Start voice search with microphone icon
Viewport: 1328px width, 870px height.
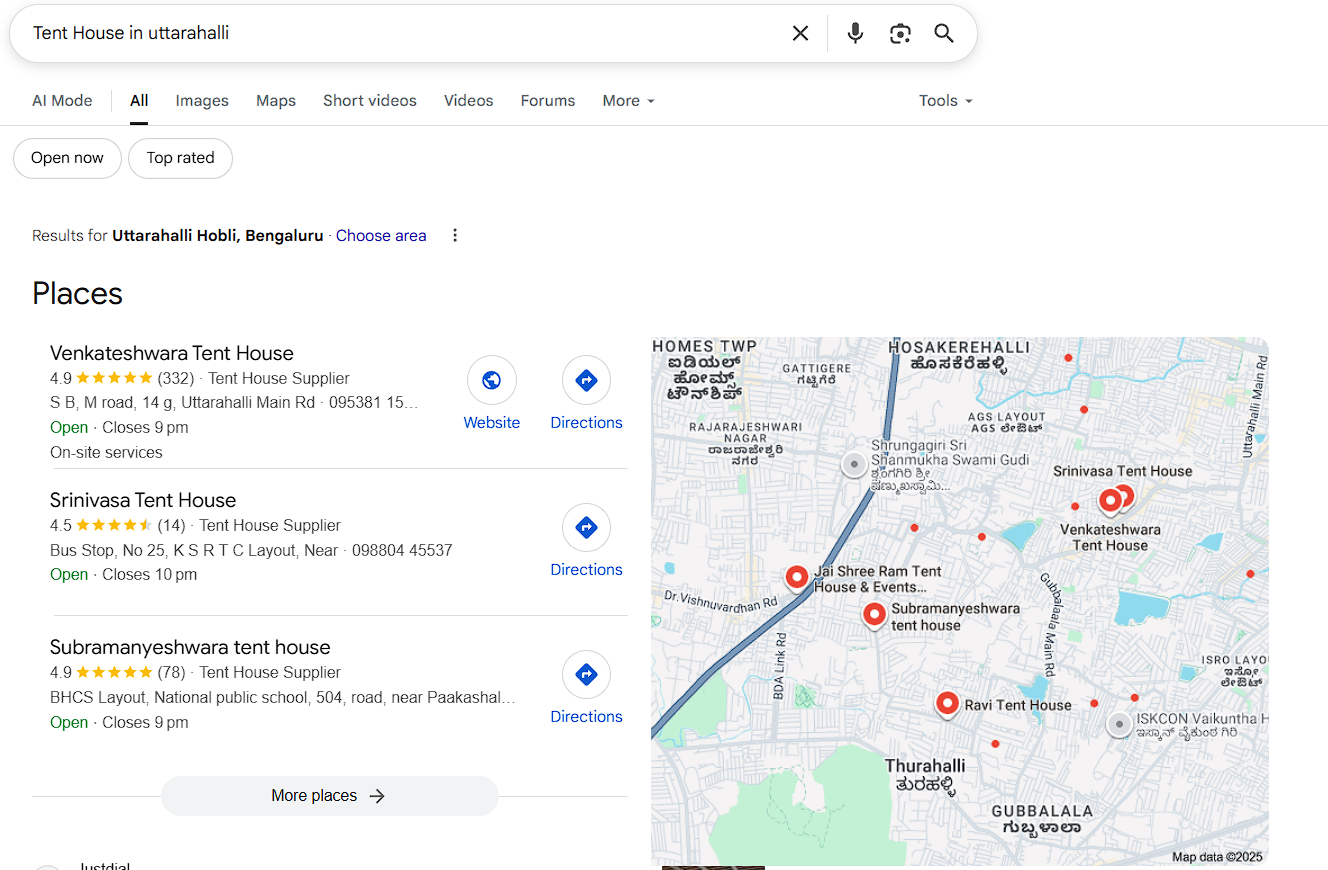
--
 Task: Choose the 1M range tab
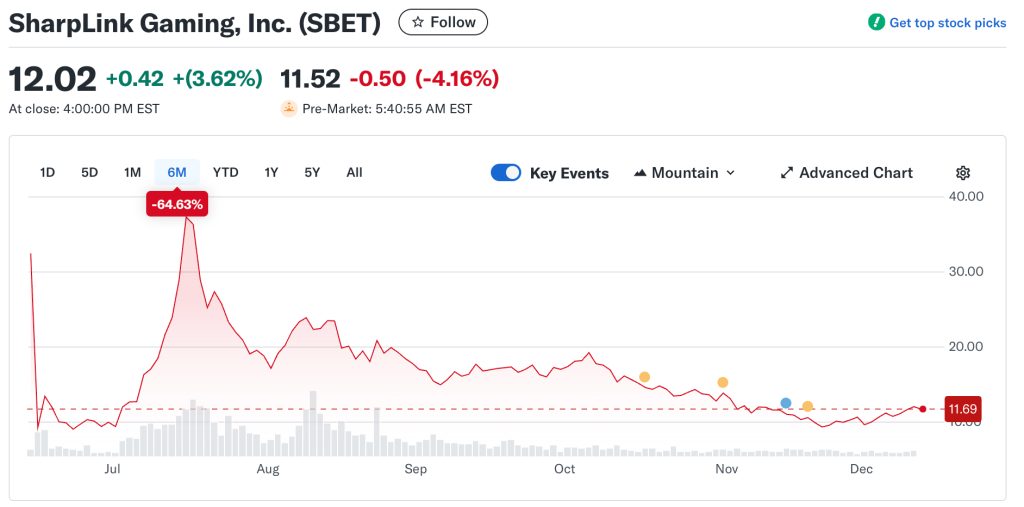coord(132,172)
---
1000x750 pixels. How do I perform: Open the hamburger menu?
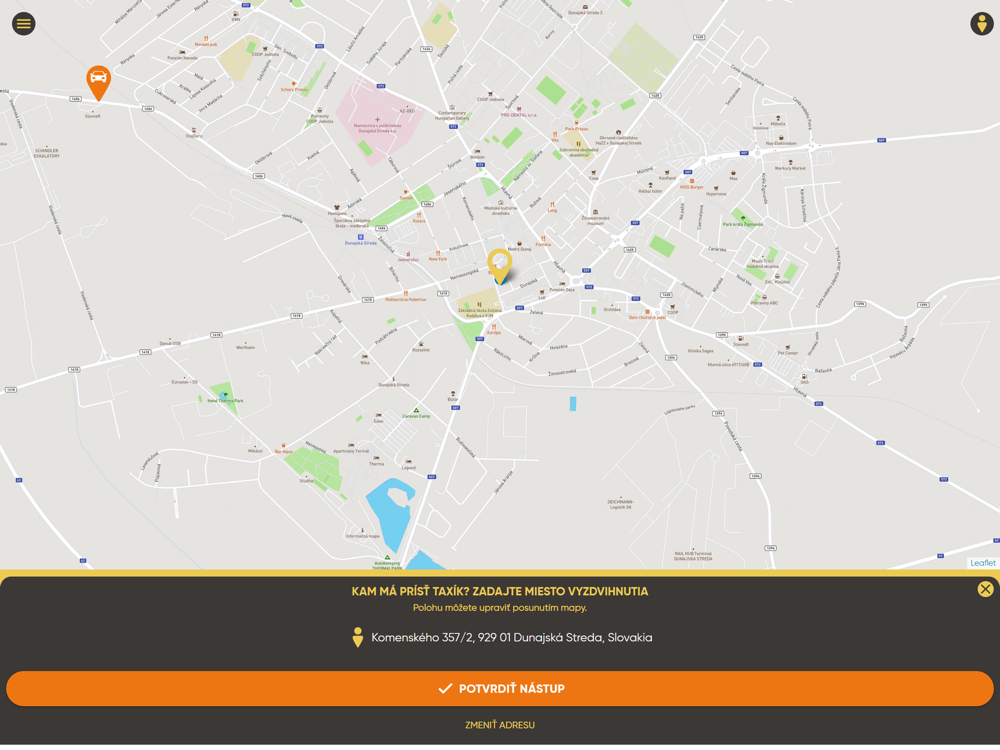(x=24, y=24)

* [REQUIRED ACTION]
Here the job is to set down exactly the lines of the material above that fall between the one with "Start voice search with microphone icon" and the one with "Viewport: 1328px width, 870px height.", inclusive, and nothing beyond them.

* [FINISHED TASK]
Start voice search with microphone icon
Viewport: 1328px width, 870px height.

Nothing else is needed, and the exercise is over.